Absolutely. Like, I've never met Bob Bland. I'm excited to get to know her better and figure out ways that her and I can work together. I think what women do that men should learn from is that we listen to each other. When women get together and we listen to each other, the magic happens.

When I step back and look at the march, I see how egalitarian it is. There were hundreds of volunteers who pitched in to help organize sister marches. The national co-chairs didn't make those sister marches happen. It was the organizers who were empowered by the national team who did it. It's really exciting.

Read more: As Trump Takes Office, Women Across America Are Striking in Protest

Since you were so involved in Occupy Wall Street, I wanted to ask you if you see any parallels or differences between that movement and the Women's March?
I think the main difference, and this is going to sound a little dismissive, is that the Women's March has a leadership structure of all women, so that's significant. At Occupy Wall Street it was decentralized without any kind of leadership structure. Everyone could call themselves a leader and there were too many male leaders. I don't care if I piss off men; they can come at me.
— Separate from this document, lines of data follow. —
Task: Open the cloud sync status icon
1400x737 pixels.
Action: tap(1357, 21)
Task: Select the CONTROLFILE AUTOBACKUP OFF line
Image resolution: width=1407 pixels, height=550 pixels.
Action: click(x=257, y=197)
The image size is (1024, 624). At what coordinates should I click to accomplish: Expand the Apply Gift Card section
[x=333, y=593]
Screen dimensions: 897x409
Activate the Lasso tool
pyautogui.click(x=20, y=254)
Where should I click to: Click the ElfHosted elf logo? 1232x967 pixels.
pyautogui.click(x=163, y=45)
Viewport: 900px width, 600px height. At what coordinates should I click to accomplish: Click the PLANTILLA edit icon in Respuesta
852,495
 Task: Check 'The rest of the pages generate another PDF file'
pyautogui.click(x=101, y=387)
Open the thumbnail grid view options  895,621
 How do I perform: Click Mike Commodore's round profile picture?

Do you see the Women's March as something that can serve as a structure for political organizing going forward?
I do. The co-chairs did incredible work really engaging so many women leaders and empowering them to be a part of this process. Of course the idea is to use this movement to create more women leaders. Imagine if the world were run by women.

We released a centralized message and people should feel free to adopt it—or tweak it and adapt it—to organize as they move into 2018 and try to unseat some of the GOP candidates at the state level. Again, not every single person who is involved in the march has the same political agenda as myself, but what's important is that there will be ongoing organizing. I know for fact that there will be candidate training, led by women, after the march. There's been a lot of discussion around what it looks like for these women to think about actually running for office. There's really a lot happening.

This interview has been edited and condensed for clarity.